(Work instructions) Copy out exactly the lines from the one containing "Where should I click to: Select" through the end of the records, and no pictures.

....

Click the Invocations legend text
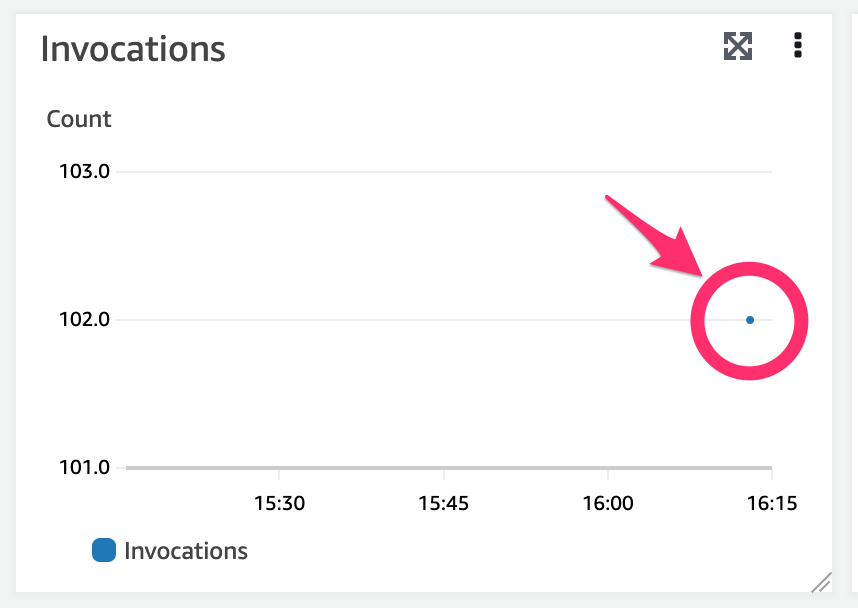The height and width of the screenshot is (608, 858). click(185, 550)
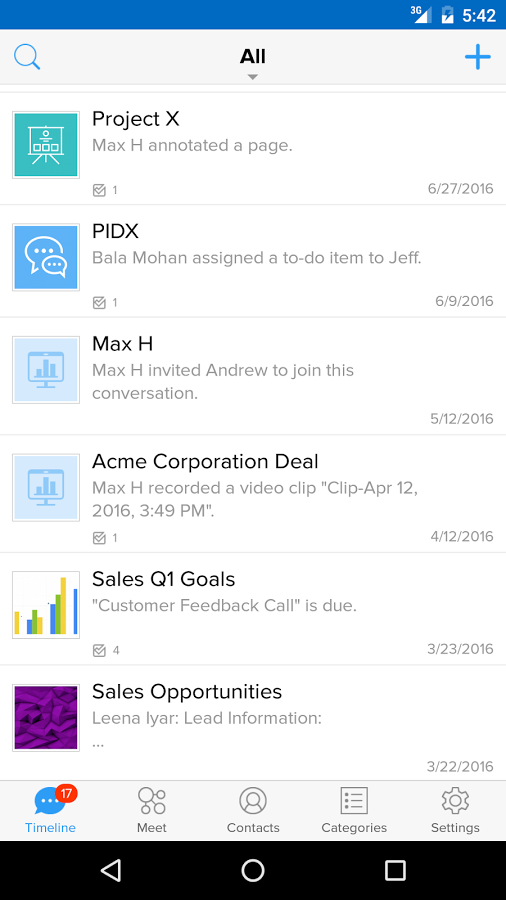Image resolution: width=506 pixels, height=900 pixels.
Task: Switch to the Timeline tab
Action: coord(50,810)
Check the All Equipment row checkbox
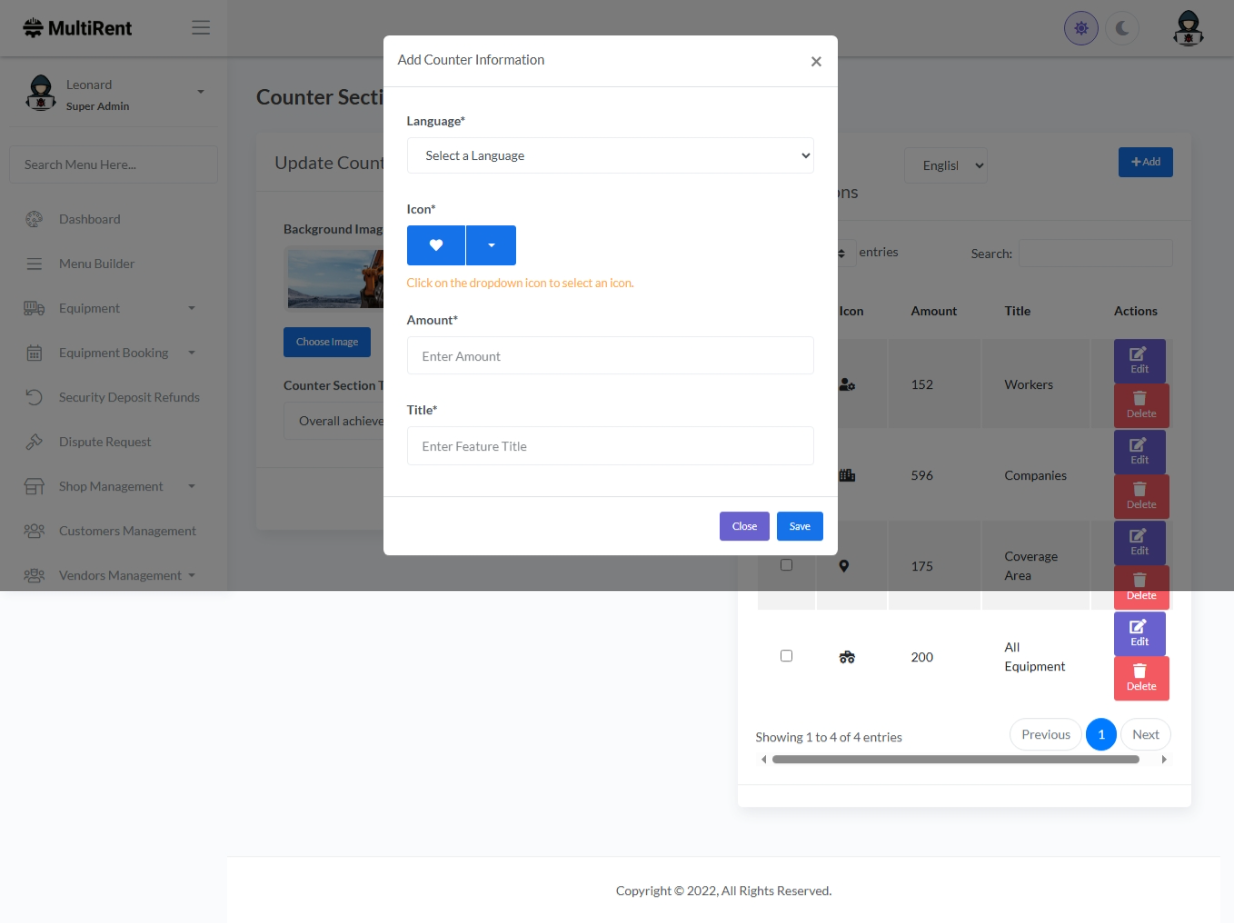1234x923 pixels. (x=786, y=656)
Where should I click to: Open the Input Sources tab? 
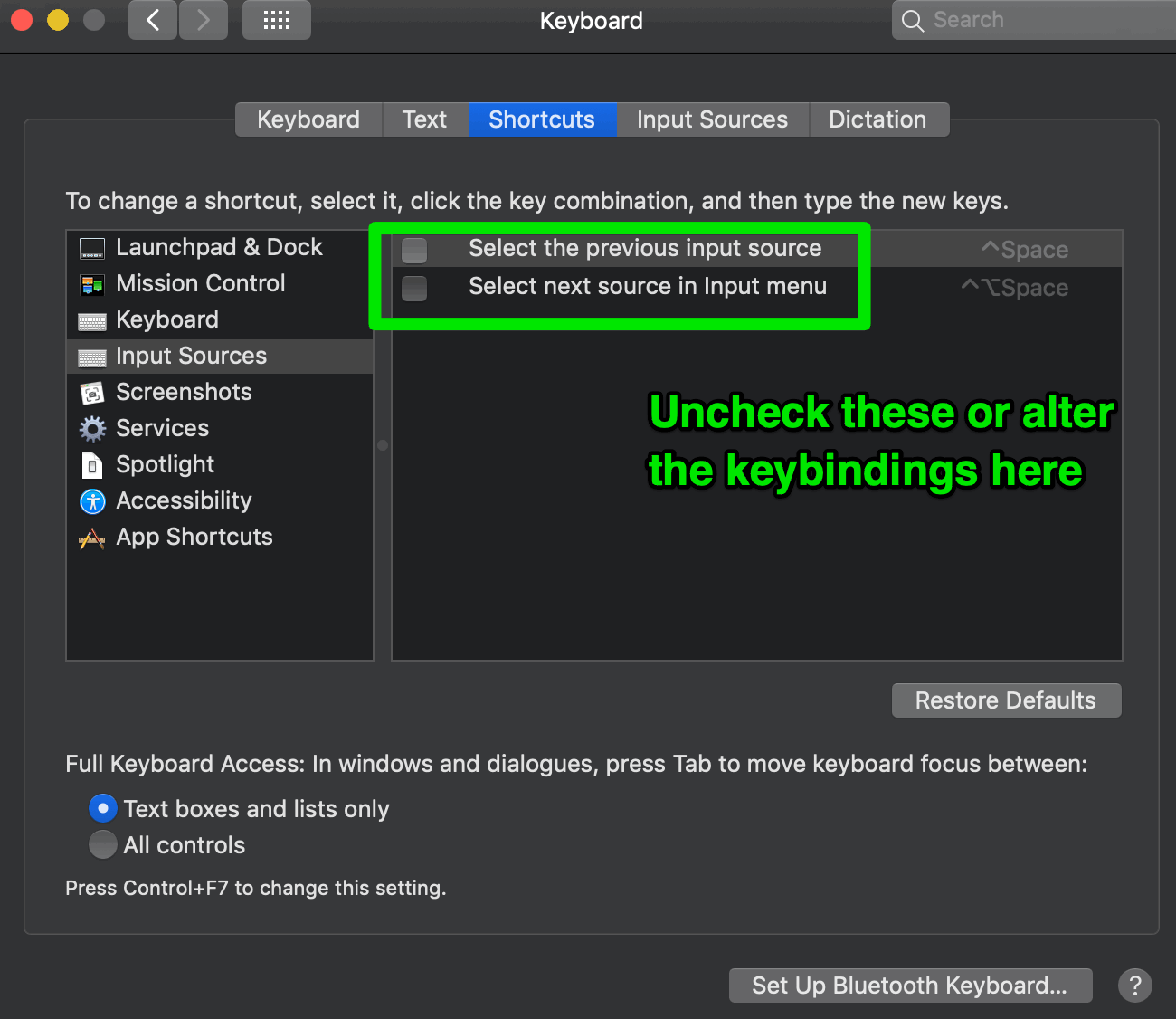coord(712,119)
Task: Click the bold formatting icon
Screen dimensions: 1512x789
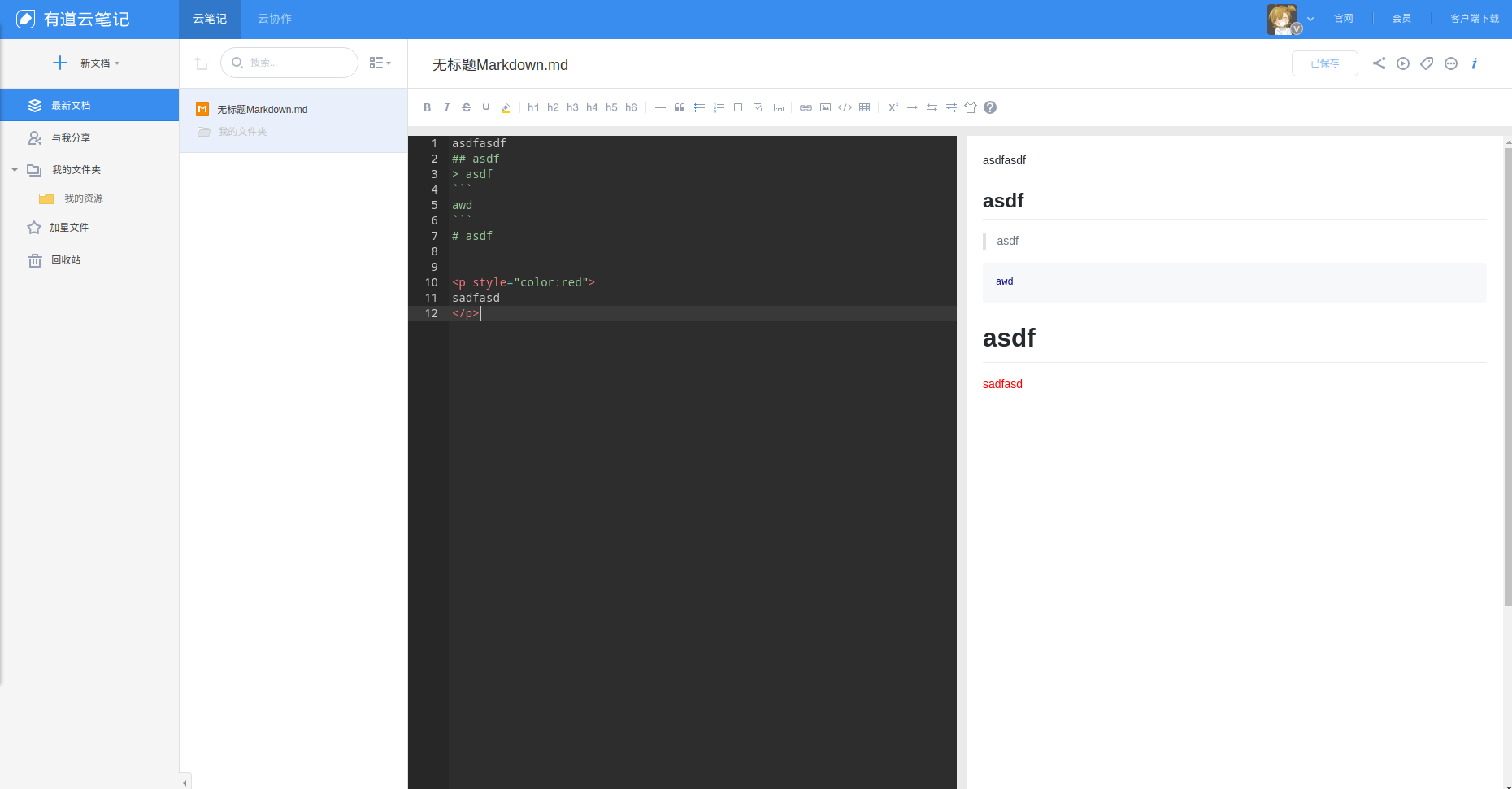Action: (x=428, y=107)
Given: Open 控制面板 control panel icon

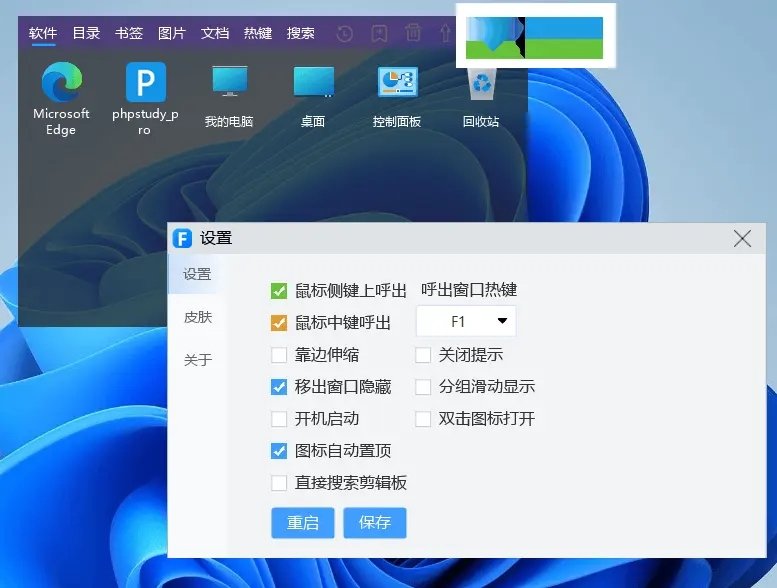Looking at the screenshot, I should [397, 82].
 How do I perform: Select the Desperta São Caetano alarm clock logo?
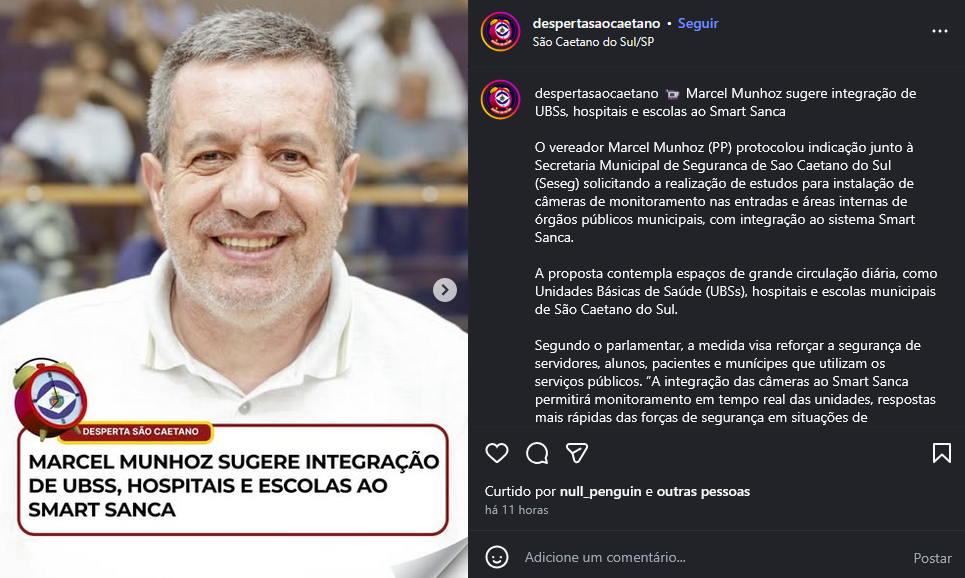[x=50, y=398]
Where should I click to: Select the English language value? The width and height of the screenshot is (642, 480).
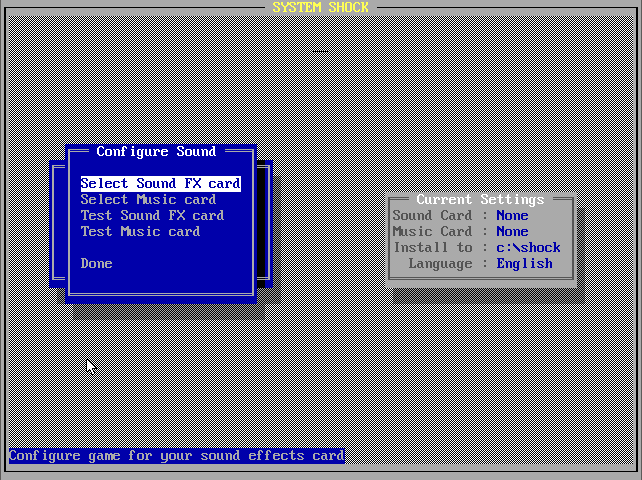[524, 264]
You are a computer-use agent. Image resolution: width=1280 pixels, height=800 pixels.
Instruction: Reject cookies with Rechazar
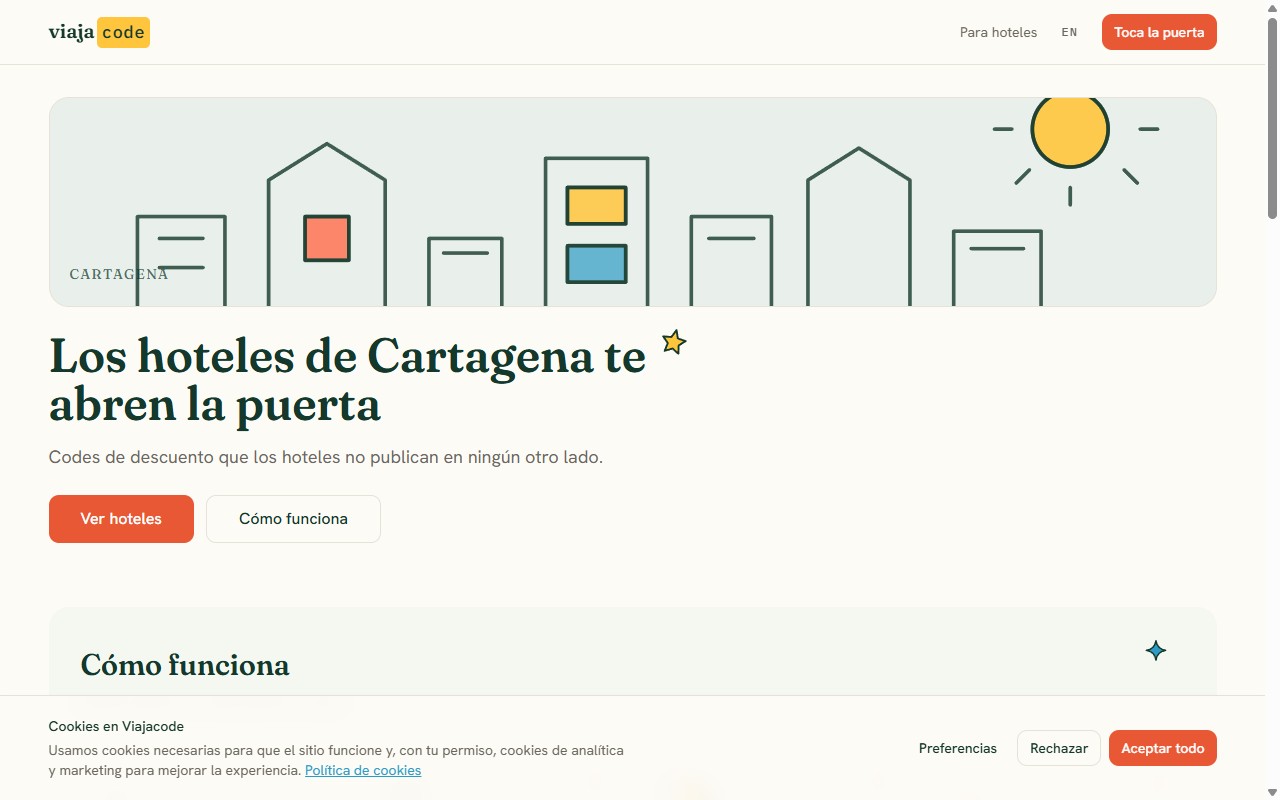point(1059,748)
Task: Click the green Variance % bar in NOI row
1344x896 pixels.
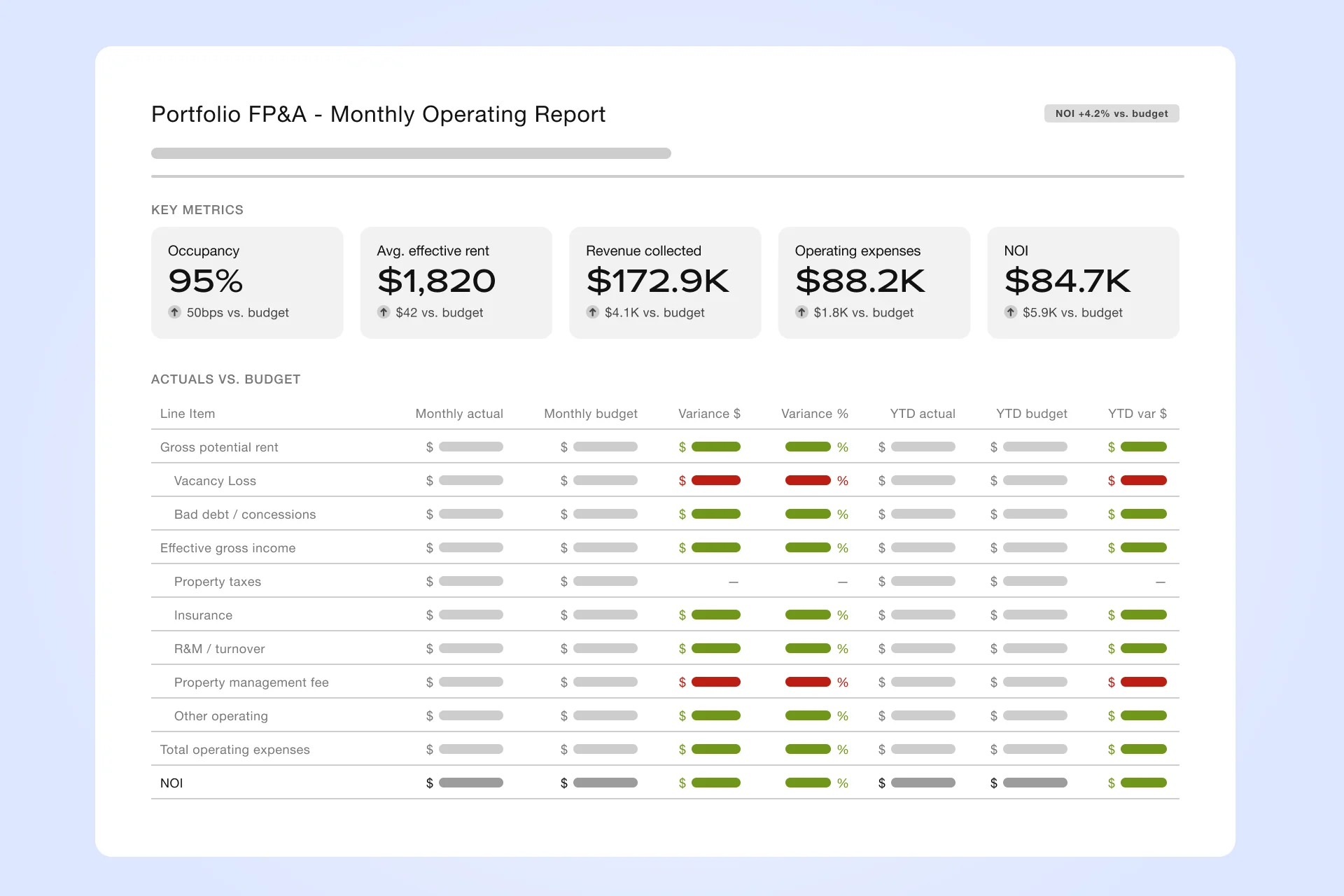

....

(Response to the exercise)
Where should I click to: Select the English language value? The width and height of the screenshot is (642, 480).
[524, 264]
You are a computer-use agent. Image resolution: width=1280 pixels, height=800 pixels.
Instruction: Reject cookies with Rechazar
point(1059,748)
Task: Click the green Variance % bar in NOI row
1344x896 pixels.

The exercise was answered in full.